### YOUR TASK
Within the entries below, find the portion that opens with the line containing "Screen dimensions: 718x689" and closes with the line containing "the Nome column". Retype that portion exactly and only.

### EXTRACTED MATERIAL
╔══

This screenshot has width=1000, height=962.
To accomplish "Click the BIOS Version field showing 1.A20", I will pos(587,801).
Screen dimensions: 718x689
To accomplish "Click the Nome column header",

╚══
╔══

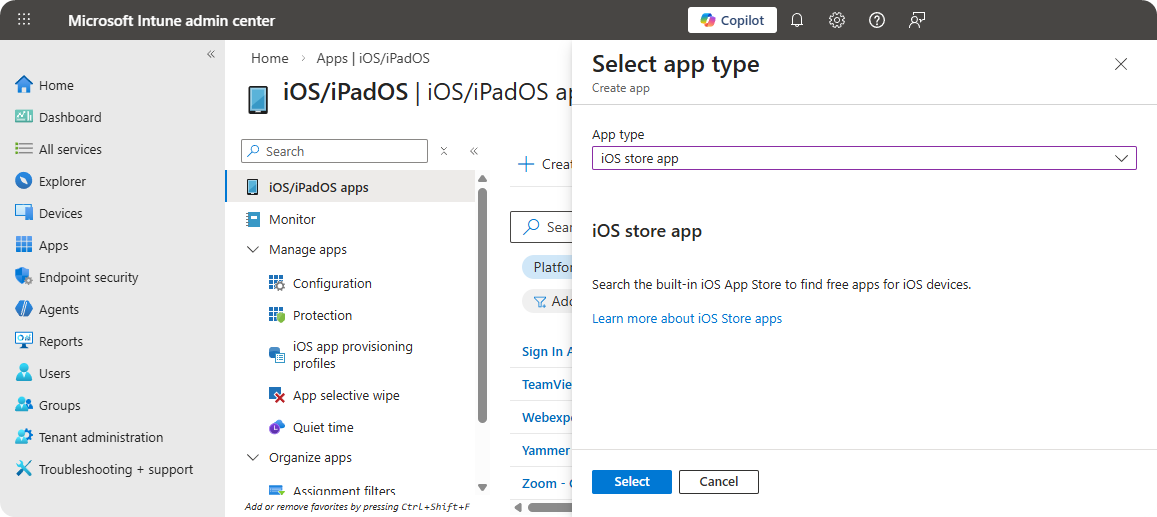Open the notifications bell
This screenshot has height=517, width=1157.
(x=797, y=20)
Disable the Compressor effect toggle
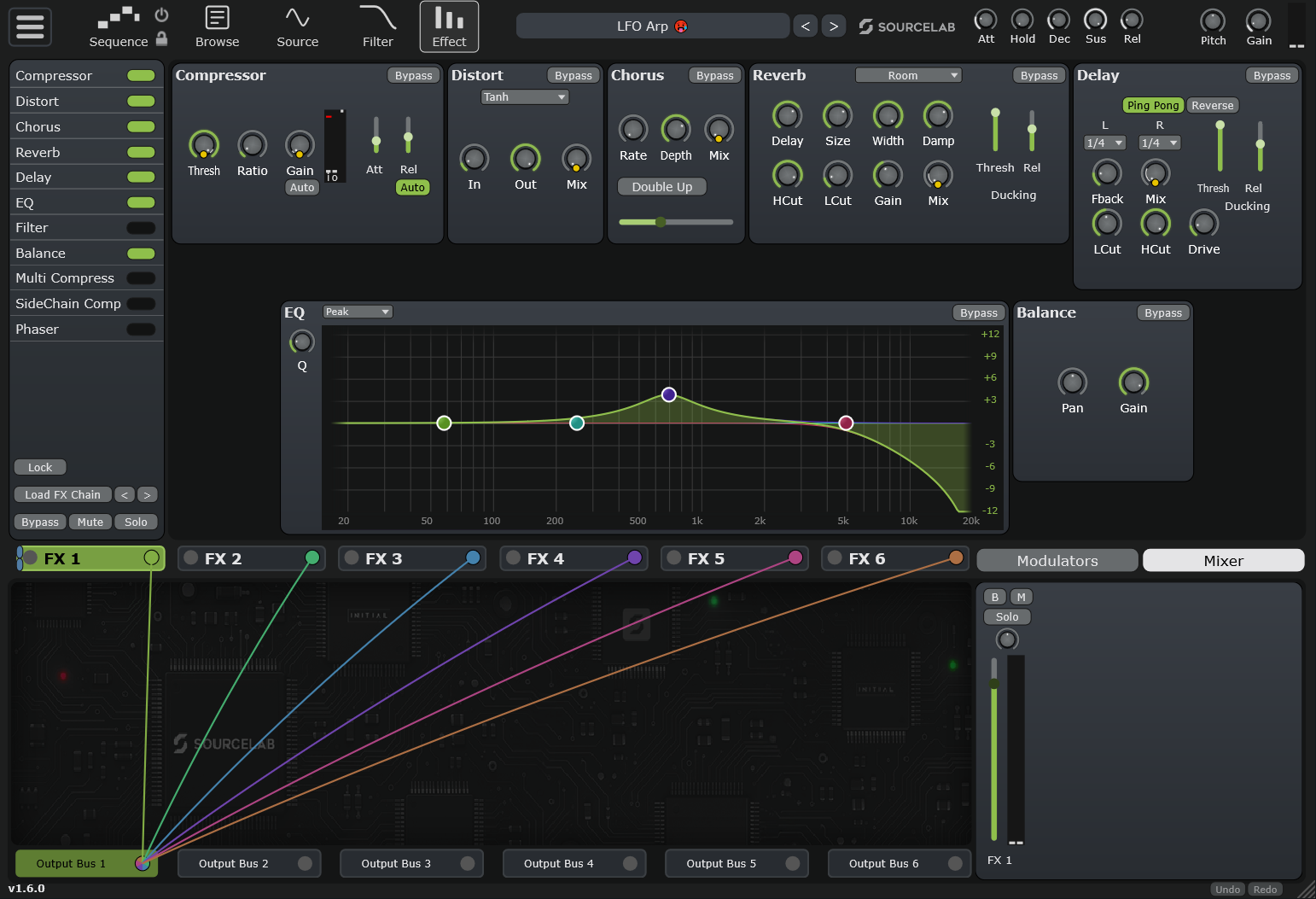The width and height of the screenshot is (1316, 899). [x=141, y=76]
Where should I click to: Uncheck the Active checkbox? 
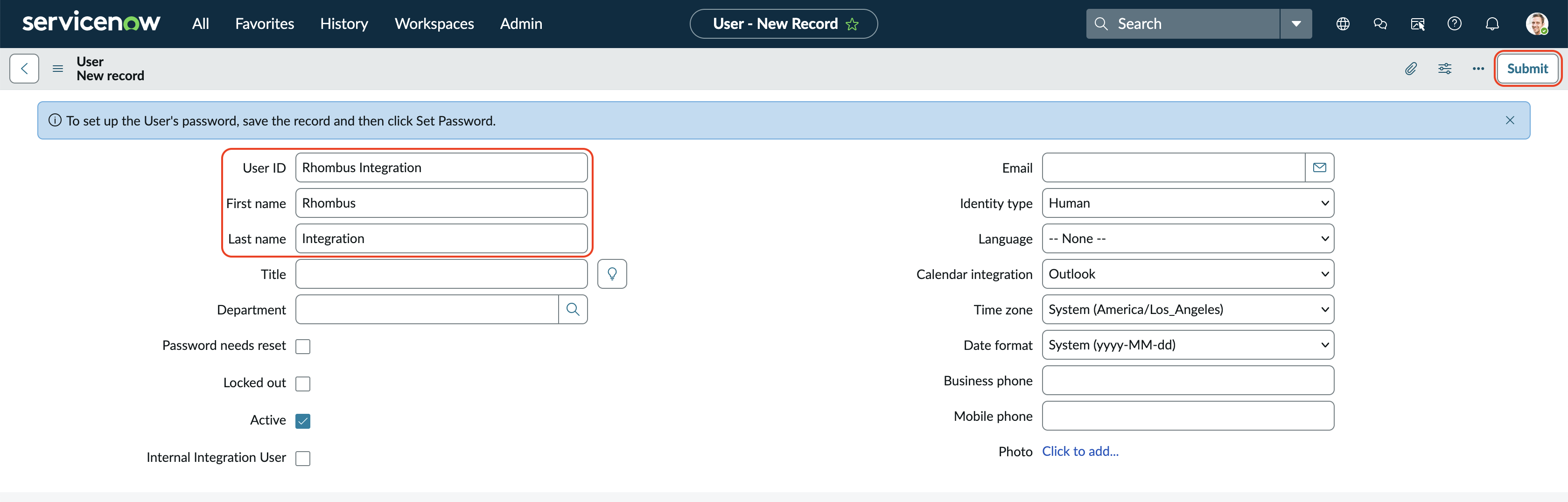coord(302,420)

╚══
╔══

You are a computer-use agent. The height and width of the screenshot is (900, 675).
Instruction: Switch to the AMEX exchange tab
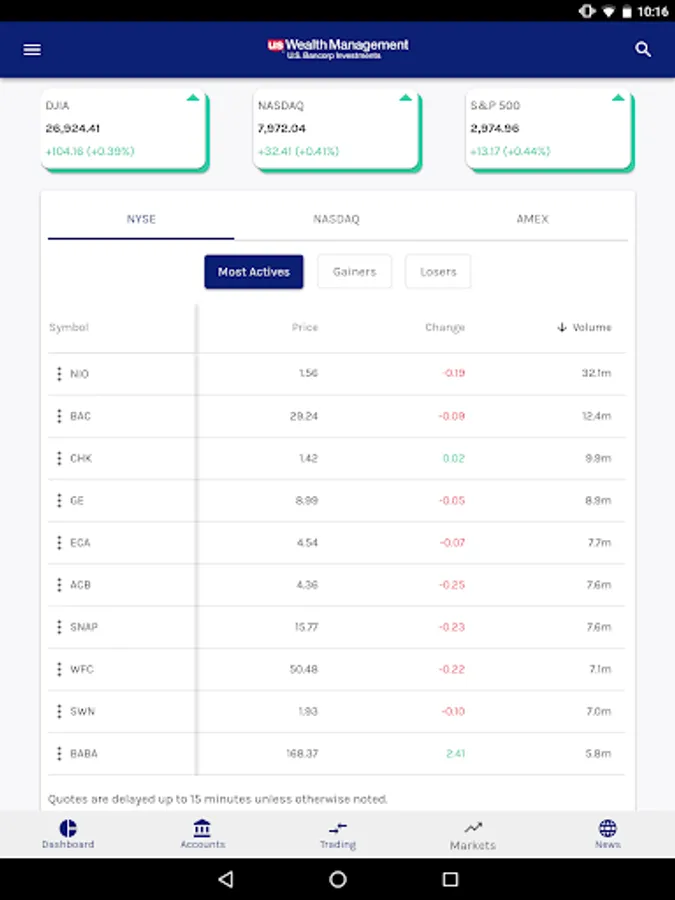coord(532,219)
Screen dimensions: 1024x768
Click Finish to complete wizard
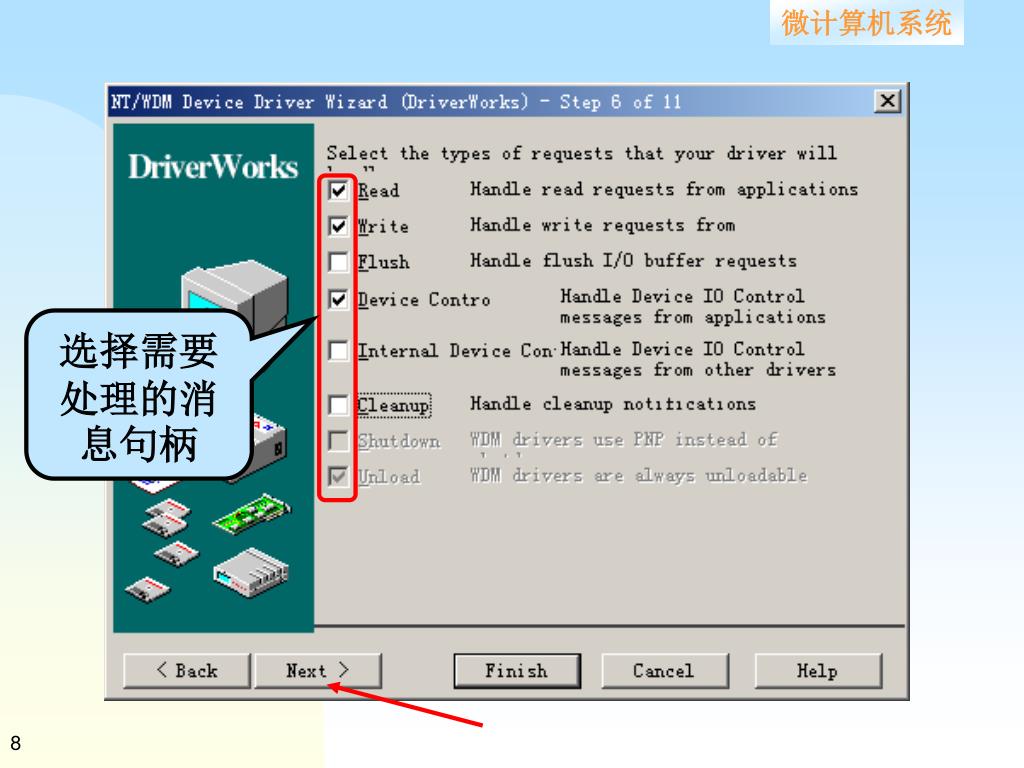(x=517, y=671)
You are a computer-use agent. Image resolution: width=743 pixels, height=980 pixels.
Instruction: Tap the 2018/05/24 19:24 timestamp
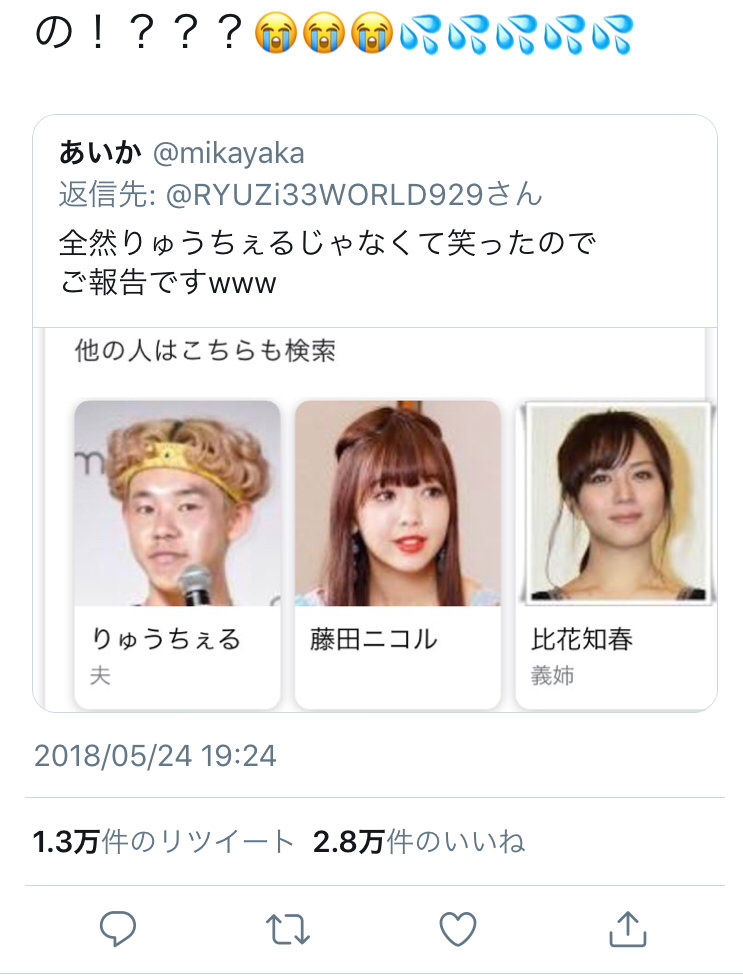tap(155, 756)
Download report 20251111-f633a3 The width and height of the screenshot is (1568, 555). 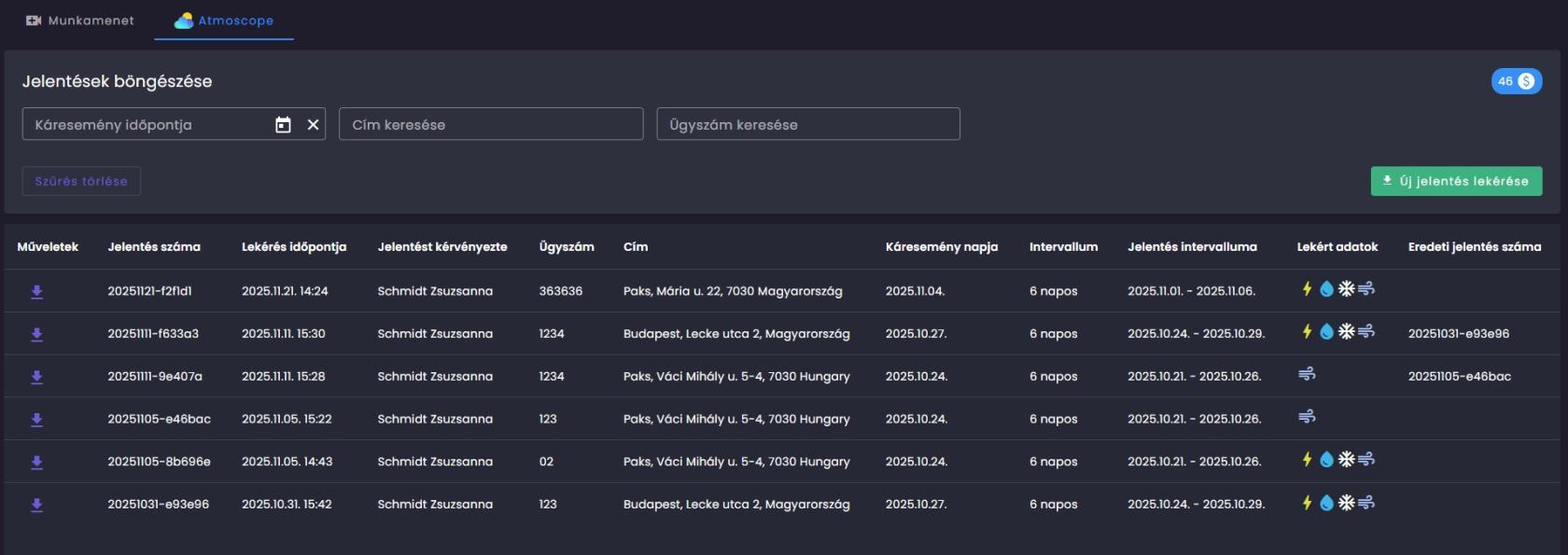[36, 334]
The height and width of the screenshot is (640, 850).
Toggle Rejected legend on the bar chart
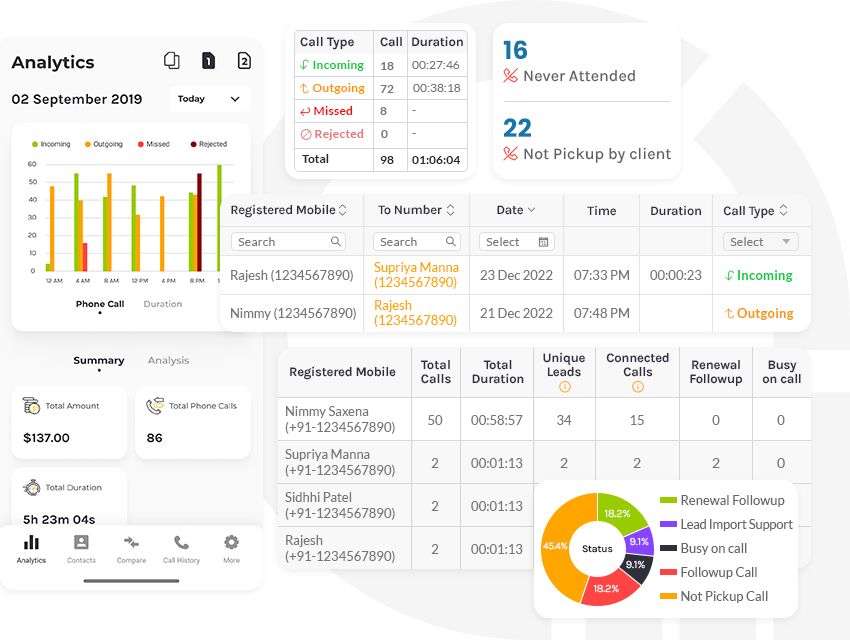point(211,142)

╚══

### YOUR SOLUTION
Screen dimensions: 718x689
To accomplish "Click the Nome column header",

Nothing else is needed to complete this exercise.